PHRASE, (Grammaire et Poésie). J'appelle phrase imitative avec M. l'abbé du Bos (qui me fournira cet article de Grammaire philosophique) toute phrase qui imite en quelque manière le bruit inarticulé dont nous nous servons par instinct naturel, pour donner l'idée de la chose que la phrase exprime avec des mots articulés.

L'homme qui manque de mots pour exprimer quelque bruit extraordinaire, ou pour rendre à son gré le sentiment dont il est touché, a recours naturellement à l'expédient de contrefaire ce même bruit, et de marquer ses sentiments par des sons inarticulés. Nous sommes portés par un mouvement naturel à dépeindre par des sons inarticulés le fracas qu'une maison aura fait en tombant, le bruit confus d'une assemblée tumultueuse, et plusieurs autres choses. L'instinct nous porte à suppléer par ces sons inarticulés, à la stérilité de notre langue, ou bien à la lenteur de notre imagination.



Mais les Ecrivains latins, particulièrement leurs poètes qui n'ont pas été gênés comme les nôtres, et dont la langue est infiniment plus riche, sont remplis de phrases imitatives qui ont été admirées et citées avec éloge par les Ecrivains du bon temps. Elles ont été louées par les Romains du siècle d'Auguste qui étaient juges compétens de ces beautés.

Tel est le vers de Virgile qui dépeint Poliphème.

Monstrum horrendum, informe, ingens, cui lumen ademptum.
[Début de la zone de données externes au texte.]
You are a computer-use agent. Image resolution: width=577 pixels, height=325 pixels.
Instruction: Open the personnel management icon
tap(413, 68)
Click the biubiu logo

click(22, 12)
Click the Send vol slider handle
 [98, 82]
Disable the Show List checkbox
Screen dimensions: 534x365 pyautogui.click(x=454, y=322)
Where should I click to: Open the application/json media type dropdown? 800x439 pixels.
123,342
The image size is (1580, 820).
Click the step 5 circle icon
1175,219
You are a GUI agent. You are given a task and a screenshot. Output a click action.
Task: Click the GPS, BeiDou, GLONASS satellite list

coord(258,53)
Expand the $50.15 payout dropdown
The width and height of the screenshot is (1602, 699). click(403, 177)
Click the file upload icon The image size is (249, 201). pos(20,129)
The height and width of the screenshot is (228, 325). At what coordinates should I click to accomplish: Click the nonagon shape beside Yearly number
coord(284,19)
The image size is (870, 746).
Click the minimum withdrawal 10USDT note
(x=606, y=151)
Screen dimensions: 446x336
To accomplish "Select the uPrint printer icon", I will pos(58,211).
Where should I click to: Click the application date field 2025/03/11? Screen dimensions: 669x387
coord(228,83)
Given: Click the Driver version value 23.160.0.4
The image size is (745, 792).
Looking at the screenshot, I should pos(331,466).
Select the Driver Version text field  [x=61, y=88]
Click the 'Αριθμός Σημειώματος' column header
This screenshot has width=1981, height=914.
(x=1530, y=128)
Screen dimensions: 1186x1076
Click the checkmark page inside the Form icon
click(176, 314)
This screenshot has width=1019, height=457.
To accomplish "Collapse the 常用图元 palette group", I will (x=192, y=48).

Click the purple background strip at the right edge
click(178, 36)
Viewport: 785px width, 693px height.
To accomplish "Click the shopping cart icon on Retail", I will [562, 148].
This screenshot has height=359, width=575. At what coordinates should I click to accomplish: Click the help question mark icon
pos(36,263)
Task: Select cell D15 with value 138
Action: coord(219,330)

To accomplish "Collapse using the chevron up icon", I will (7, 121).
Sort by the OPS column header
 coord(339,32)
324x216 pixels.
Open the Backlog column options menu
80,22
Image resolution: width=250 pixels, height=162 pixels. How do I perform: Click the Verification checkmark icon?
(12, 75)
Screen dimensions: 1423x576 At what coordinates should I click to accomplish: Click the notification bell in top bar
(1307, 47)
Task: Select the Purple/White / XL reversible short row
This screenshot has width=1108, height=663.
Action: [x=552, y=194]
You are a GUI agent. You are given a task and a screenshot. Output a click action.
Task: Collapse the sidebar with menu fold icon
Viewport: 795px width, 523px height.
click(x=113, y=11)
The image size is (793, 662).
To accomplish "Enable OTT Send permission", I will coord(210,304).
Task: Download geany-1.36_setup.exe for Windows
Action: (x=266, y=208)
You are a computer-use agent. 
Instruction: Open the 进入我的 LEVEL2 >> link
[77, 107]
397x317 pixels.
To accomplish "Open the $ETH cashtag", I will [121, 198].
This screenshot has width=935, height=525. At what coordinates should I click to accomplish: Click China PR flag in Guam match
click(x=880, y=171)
Ce vers prononcé en supprimant les syllabes qui font élision, et en faisant sonner l'u comme les Romains le faisaient sonner, devient si l'on peut s'exprimer ainsi, un vers monstrueux. Tel est encore le vers où Perse parle d'un homme qui nazille, et qu'on ne saurait aussi prononcer qu'en nazillant.

Rancidulum quidam balbâ de nare locutus.

Le changement arrivé dans la prononciation du latin, nous a voilé, suivant les apparences, une partie de ces beautés, mais il ne nous les a point toutes cachées.

Nos poètes qui ont voulu enrichir leurs vers de ces phrases imitatives, n'ont pas réussi au goût des Français, comme ces poètes latins réussissaient au goût des Romains. Nous rions du vers où du Bartas dit en décrivant un coursier, le champ plat, bat, abat. Nous ne traitons pas plus sérieusement les vers où Ronsard décrit en phrase imitative le vol de l'alouette.

Elle guindée du zéphire,

Sublime en l'air, vire et revire,

Et y décligne un joli cri,

Qui rit, guérit, et tire l'ire

Des esprits mieux que je n'écris.

Pasquier rapporte plusieurs autres phrases imitatives des poètes français, dans le chap. Xe liv. VIII. de ses recherches, où il veut prouver que notre langue n'est pas moins capable que la latine de beaux traits poétiques ; mais les exemples que Pasquier rapporte, réfutent seuls sa proposition.

En effet, parce qu'on aura introduit quelques phrases imitatives dans des vers, il ne s'ensuit pas que ces vers soient bons. Il faut que ces phrases imitatives y aient été introduites, sans préjudicier au sens et à la construction grammaticale. Or on citerait bien peu de morceaux de poésie française, qui soient de cette espèce, et qu'on puisse opposer en quelque façon à tant d'autres vers, que les latins de tous les temps ont loué dans les ouvrages des poètes qui avaient écrit en langue vulgaire. M. l'abbé du Bos ne connaissait même en ce genre que la description d'un assaut qui se trouve dans l'ode de Despreaux sur la prise de Namur ; le poète, dit-il, y dépeint en phrase imitative le soldat qui gravit contre une breche, et qui vient le fer et la flamme en main,

Sur les monceaux de piques,

Des corps morts, de rocs, de briques,

S'ouvrir un large chemin.

Je n'examinerai pas si l'exemple de l'Abbé du Bos est très-bon ; je dirai seulement qu'on en citerait peu de meilleurs dans notre langue. Les poètes anglais sont plus fertiles que les nôtres en phrases imitatives, comme Adisson l'a prouvé par plusieurs traits admirables tirés de Milton. J'en trouve aussi quelquefois dans le Virgile de Dryden, où il peint avec plaisir les objets par des phrases imitatives ; témoin la description suivante du travail des Cyclopes.

One stirs the fire and one the bellows blows,

The hissing steel in the smithy drownd ;

The grot with beating anvils groans around,

By turns their arms advance in equal time,

By turns their hand descend, and hammers chime.

They turn the glowing mass with crooked tongs

The fiery work proceeds with rustick songs.